Aug. 8, 2022, © Leeham News: I don’t normally report on airline mergers except as these may relate to aircraft fleet planning and the impacts on Airbus, Boeing, and Embraer.
However, the JetBlue-Spirit Airlines merger is an exception.
Much has already been written about the questions arising about whether the US Department of Justice will approve the merger; the incompatibility of the two business models; the cost to reconfigure Spirit’s airplanes to the JetBlue cabin standards; and, to some degree, the disparity in labor costs.
It’s the latter I will focus on today.
When JetBlue launched its hostile takeover of Spirit, the first thought that came to my mind (other than it was a stupid move for the reasons stated above) was the example of the bidding war for National Airlines in 1980. Texas Air Corp. accumulated a stake in National, a Miami-based carrier, ultimately disclosing it wanted to buy the airline. Eastern Airlines, also headquartered in Miami, saw a takeover of a major competitor by Texas Air as a threat to its existence. It made a counter-offer.
Pan American World Airways, which unsuccessfully tried to take over National in the early 1960s, had been the USA’s unofficial flag carrier since the pre-World War II era. Pan Am’s principal US competitor was TWA.
However, in the 1970s, the US agency that then regulated the airlines and awarded routes began granting US domestic carriers foreign routes. Braniff International, up to then limited to Latin and South America, received its first trans-Atlantic route award to London. American Airlines, Delta Air Lines and United Airlines also received routes in competition with Pan Am, or inland direct service to Europe that bypassed Pan Am’s international hub in New York. American added Caribbean routes, also in competition with Pan Am.
While the domestic carriers had vast route systems to feed their international routes, Pan Am didn’t have one. It relied on interline traffic from the airlines that now were becoming increasingly stronger competitors.
National Airlines had a few European routes from its Miami hub and solid a solid domestic system. However, the system was concentrated across the southern United States, with a secondary hub in Houston. None of this helped Pan Am’s New York hub.
A bidding war ensued for National. Texas Air eventually bowed out, making $40m in profits for its efforts. Eastern was outbid by Pan Am, which paid $437m ($1.6bn in today’s dollars). National had 59 airplanes at the time, consisting of McDonnell Douglas DC-10s and Boeing 727s. Texas Air bought its shares for about $25 each. Pan Am paid $50 each.
Analysts and observers at the time believed Pan Am paid too much for National. The two route systems didn’t efficiently feed each other, which Pan Am sorely needed for its international network. Merger integration was difficult, which is not unusual, but this one was more difficult than expected. But an element of the merger was that Pan Am agreed to raise the wages of National employees to Pan Am levels. This added millions of dollars a year to Pan Am’s costs. Pan Am’s long decline to dismemberment, bankruptcy, and cessation of operations in 1991 had begun.
Back to JetBlue and Spirit. I looked at their 2019 full-year financial statements, the last normal year before the COVID pandemic hit in March 2020. The pandemic upended everything in all business sectors, making comparisons today skewed.
===
Action item A | Name every aircraft manufacturer mentioned in the article on the JetBlue-Spirit merger.
Action item B | Reproduce the article on the JetBlue-Spirit merger word for word from "Aug. 8, 2022, ©" to "is an exception.".
The items play no part here.
===
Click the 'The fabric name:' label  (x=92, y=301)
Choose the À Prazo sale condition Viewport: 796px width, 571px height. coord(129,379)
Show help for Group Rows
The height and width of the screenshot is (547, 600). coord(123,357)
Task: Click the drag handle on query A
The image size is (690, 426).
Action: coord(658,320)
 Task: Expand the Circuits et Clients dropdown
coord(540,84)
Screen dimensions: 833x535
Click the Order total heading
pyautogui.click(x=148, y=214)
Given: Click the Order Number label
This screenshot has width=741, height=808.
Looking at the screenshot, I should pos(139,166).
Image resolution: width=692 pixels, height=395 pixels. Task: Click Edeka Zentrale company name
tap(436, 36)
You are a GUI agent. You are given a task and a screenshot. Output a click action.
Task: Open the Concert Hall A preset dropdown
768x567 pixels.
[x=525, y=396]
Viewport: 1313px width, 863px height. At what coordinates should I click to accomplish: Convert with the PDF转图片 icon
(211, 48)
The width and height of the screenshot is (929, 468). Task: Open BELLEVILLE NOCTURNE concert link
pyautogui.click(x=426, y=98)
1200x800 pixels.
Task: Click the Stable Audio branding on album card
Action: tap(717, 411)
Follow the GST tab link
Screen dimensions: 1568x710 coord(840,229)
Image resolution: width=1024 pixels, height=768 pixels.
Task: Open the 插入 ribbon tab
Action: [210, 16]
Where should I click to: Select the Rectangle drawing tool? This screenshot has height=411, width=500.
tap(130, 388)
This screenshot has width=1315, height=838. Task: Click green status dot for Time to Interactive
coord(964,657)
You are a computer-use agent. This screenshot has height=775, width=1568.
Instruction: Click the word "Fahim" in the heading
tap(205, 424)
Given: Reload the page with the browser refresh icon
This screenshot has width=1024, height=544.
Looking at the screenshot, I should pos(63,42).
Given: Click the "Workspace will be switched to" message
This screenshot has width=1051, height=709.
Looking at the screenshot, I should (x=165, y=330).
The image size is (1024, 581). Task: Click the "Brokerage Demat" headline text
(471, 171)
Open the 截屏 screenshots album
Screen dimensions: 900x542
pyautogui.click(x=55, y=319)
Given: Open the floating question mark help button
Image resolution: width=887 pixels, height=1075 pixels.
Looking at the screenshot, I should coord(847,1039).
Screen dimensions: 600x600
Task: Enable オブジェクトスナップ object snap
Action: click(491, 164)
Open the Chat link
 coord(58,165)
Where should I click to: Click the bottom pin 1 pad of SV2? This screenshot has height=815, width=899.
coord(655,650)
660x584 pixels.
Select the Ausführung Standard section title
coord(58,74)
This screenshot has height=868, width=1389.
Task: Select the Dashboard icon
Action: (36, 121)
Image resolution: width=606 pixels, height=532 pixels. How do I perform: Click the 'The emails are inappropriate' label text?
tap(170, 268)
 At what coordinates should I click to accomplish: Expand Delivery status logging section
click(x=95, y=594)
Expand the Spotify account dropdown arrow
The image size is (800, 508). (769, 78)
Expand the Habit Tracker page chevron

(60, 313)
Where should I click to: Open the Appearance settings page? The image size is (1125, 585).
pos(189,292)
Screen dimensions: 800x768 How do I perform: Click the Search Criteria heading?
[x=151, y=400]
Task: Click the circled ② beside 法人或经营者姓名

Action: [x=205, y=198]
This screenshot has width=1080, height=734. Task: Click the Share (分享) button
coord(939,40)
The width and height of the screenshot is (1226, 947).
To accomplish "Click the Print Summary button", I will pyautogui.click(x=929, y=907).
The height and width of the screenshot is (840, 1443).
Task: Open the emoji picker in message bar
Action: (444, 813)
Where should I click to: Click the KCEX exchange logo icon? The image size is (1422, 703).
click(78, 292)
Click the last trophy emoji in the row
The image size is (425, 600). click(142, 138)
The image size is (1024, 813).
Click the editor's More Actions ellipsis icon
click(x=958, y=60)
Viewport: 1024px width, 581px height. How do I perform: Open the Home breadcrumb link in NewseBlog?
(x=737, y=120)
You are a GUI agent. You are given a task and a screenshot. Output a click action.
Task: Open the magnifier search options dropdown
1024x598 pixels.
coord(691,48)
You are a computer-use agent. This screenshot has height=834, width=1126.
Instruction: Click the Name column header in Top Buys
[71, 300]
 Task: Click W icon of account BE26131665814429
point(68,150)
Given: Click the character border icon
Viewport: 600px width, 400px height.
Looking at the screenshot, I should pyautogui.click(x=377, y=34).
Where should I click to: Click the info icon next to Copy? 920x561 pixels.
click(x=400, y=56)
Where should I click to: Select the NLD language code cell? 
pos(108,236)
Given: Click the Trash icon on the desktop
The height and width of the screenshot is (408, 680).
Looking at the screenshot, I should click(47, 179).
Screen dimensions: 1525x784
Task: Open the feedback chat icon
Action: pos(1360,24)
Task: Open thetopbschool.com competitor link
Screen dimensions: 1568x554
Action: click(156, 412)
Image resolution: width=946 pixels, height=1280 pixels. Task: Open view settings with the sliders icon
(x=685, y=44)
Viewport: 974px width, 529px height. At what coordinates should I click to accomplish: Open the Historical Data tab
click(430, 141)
===
Answer space A | Airbus, Boeing, Embraer, McDonnell Douglas

Answer space B |
Aug. 8, 2022, © Leeham News: I don’t normally report on airline mergers except as these may relate to aircraft fleet planning and the impacts on Airbus, Boeing, and Embraer.
However, the JetBlue-Spirit Airlines merger is an exception.